• [YOUR INSTRUCTIONS]: Swap "screenshot" for "screen image" in the rows, beginning with the first line and stopping after the line that contains "pos(138,509)". Keep everything else unchanged.

• [MATERIAL PROVIDED]:
— Begin —

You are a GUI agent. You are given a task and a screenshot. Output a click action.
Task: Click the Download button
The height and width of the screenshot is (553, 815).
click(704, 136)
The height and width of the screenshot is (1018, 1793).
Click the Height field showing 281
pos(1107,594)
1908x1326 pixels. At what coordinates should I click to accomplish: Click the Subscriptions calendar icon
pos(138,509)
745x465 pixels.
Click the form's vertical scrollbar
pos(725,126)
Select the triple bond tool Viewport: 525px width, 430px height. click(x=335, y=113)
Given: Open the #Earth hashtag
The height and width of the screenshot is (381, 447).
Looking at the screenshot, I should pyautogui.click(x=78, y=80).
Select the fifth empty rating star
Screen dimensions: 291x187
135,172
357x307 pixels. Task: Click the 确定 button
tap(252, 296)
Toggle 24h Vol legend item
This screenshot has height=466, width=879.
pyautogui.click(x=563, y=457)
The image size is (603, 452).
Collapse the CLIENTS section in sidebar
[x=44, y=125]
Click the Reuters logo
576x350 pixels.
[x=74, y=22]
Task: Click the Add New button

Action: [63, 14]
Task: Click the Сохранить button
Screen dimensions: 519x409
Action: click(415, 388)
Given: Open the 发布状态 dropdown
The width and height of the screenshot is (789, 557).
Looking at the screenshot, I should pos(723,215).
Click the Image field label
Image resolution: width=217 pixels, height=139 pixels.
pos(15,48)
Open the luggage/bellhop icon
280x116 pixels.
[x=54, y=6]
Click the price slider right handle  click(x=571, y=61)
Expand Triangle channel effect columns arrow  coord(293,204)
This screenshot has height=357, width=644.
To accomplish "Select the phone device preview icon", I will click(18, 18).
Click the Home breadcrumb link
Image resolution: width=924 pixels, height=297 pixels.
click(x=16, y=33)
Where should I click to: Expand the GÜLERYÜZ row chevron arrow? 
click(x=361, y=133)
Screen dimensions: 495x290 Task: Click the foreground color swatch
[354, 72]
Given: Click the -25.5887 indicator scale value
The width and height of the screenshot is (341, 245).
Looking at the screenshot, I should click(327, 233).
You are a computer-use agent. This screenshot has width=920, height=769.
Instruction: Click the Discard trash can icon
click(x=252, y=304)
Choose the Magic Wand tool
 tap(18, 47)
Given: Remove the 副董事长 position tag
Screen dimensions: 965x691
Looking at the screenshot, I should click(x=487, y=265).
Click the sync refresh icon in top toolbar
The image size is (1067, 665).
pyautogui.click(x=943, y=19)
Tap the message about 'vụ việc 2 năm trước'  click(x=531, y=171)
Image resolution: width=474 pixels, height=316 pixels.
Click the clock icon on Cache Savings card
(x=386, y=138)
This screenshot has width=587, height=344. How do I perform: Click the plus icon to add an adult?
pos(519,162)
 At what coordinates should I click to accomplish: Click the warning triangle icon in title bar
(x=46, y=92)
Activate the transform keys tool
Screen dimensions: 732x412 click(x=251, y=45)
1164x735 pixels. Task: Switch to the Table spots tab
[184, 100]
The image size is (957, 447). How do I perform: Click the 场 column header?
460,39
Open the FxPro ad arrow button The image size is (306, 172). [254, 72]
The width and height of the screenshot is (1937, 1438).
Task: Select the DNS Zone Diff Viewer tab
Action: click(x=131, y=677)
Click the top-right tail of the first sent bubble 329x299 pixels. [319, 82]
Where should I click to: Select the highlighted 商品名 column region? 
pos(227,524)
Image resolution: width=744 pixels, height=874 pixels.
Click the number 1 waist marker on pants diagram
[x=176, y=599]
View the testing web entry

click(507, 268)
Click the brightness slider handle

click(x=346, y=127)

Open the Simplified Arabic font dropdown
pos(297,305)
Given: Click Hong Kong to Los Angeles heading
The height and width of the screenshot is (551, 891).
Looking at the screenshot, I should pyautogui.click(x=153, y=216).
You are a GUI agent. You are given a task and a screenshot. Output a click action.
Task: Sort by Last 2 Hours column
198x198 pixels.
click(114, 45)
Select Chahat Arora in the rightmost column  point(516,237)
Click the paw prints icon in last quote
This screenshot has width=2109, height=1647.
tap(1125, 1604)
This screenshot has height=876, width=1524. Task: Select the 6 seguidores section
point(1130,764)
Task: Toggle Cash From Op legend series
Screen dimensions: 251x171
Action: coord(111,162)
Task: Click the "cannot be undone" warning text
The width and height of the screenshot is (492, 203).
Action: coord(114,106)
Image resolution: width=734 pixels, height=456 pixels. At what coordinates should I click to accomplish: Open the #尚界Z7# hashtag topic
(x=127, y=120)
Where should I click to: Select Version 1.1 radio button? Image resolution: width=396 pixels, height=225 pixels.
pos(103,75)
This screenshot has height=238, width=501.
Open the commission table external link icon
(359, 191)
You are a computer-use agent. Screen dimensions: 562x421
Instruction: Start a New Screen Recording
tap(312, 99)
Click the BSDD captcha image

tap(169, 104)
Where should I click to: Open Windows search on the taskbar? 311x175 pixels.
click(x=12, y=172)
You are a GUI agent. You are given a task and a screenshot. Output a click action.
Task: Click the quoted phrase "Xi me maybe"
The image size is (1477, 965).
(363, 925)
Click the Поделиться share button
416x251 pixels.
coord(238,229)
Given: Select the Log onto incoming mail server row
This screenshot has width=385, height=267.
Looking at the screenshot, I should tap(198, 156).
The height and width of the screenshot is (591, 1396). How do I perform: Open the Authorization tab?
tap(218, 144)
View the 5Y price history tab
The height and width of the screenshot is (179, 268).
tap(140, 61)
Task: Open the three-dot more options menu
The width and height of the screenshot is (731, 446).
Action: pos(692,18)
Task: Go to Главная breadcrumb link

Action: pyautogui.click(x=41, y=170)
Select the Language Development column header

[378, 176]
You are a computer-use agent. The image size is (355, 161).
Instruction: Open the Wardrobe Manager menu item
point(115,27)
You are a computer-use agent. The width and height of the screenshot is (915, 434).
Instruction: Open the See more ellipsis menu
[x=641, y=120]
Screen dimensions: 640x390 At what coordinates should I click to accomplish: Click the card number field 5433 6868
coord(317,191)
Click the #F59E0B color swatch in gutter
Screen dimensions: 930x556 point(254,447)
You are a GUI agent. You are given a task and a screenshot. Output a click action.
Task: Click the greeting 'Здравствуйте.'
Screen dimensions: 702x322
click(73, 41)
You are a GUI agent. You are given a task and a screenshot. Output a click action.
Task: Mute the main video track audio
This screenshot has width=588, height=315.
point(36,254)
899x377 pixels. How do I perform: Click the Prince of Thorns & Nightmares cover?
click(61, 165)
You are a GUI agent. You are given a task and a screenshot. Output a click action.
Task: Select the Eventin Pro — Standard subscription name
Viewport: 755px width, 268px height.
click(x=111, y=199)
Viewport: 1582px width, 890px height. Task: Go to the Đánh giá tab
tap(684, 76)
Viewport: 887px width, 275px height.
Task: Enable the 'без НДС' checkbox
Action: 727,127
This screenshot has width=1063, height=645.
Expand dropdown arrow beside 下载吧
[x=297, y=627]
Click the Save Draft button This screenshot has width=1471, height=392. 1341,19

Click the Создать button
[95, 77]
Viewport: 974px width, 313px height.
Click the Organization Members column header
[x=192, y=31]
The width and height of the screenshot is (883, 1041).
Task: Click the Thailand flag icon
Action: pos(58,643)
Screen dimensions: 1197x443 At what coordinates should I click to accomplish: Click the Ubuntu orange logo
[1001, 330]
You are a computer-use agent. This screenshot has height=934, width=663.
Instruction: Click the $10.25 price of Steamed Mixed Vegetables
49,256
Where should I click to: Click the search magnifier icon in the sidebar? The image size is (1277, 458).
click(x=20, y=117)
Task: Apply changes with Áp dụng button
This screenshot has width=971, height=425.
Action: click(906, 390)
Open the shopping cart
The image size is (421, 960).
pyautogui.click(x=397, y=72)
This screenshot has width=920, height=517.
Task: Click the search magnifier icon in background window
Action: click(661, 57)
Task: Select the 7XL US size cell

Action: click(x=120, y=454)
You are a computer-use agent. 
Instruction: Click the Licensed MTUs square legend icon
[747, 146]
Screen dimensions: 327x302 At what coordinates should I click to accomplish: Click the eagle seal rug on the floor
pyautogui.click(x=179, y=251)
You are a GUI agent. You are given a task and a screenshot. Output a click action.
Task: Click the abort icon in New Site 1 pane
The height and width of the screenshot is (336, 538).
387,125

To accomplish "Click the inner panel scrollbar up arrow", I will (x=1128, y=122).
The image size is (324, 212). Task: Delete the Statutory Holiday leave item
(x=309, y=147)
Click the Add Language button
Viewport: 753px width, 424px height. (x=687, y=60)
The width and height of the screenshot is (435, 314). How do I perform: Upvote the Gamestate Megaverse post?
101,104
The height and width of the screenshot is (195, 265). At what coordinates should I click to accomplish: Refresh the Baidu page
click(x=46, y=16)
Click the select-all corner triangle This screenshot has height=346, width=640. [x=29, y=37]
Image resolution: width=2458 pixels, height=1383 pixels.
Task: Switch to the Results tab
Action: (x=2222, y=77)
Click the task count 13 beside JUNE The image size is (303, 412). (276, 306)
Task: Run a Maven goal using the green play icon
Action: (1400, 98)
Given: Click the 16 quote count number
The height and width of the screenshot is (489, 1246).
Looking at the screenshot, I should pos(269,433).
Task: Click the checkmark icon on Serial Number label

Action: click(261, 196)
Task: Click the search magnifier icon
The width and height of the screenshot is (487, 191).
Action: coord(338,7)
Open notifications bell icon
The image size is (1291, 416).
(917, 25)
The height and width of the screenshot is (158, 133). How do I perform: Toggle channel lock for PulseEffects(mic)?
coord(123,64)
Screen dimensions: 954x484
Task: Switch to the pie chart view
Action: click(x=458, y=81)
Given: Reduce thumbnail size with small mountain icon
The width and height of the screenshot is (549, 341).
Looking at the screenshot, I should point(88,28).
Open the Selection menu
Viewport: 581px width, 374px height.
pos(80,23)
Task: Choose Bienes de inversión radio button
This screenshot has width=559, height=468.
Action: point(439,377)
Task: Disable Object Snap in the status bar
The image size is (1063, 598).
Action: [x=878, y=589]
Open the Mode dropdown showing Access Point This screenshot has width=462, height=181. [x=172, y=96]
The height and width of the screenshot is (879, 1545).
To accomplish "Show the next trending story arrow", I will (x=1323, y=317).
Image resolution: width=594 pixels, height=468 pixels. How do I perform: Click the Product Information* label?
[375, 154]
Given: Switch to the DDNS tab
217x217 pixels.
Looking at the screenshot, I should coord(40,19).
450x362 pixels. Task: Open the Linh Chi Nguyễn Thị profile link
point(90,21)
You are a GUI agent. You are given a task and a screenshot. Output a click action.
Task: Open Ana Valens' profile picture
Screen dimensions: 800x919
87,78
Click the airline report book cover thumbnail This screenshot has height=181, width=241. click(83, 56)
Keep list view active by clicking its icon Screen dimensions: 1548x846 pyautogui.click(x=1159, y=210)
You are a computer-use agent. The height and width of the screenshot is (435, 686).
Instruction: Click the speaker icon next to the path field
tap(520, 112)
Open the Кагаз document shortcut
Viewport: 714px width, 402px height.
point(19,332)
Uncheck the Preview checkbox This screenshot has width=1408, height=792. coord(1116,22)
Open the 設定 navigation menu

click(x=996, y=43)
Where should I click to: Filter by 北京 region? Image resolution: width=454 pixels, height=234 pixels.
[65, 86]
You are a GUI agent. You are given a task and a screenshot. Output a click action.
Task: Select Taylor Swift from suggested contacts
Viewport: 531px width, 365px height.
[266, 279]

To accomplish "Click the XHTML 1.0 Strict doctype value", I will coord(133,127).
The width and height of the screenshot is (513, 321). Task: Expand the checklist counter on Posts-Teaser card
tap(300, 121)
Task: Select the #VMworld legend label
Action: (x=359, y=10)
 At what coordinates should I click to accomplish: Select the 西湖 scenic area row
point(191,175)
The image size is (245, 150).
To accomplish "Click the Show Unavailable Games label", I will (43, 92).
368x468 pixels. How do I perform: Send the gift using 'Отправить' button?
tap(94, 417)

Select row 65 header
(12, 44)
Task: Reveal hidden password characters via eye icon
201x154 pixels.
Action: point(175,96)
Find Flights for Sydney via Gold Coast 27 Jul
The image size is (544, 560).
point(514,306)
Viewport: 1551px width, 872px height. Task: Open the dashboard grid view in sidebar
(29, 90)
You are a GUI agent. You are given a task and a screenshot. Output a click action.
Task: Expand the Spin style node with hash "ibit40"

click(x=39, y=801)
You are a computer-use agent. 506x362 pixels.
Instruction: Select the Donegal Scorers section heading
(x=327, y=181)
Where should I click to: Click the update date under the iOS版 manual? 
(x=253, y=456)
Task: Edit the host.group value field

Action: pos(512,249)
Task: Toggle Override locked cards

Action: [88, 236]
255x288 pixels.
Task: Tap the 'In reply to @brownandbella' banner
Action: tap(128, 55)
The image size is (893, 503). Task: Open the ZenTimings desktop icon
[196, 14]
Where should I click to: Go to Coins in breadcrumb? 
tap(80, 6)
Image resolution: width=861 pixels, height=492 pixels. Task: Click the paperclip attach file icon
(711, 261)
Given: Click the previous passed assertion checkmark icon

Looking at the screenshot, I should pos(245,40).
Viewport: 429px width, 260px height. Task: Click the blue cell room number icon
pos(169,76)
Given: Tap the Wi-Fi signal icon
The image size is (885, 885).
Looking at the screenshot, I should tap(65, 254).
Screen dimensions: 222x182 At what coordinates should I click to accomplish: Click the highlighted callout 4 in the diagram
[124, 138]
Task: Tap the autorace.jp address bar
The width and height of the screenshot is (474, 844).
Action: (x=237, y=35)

— End —

• [TASK RESULT]:
You are a GUI agent. You are given a task and a screen image. Output a click action.
Task: Click the Download button
The height and width of the screen image is (553, 815).
click(704, 136)
The height and width of the screen image is (1018, 1793).
Click the Height field showing 281
pos(1107,594)
1908x1326 pixels. At what coordinates should I click to accomplish: Click the Subscriptions calendar icon
pos(138,509)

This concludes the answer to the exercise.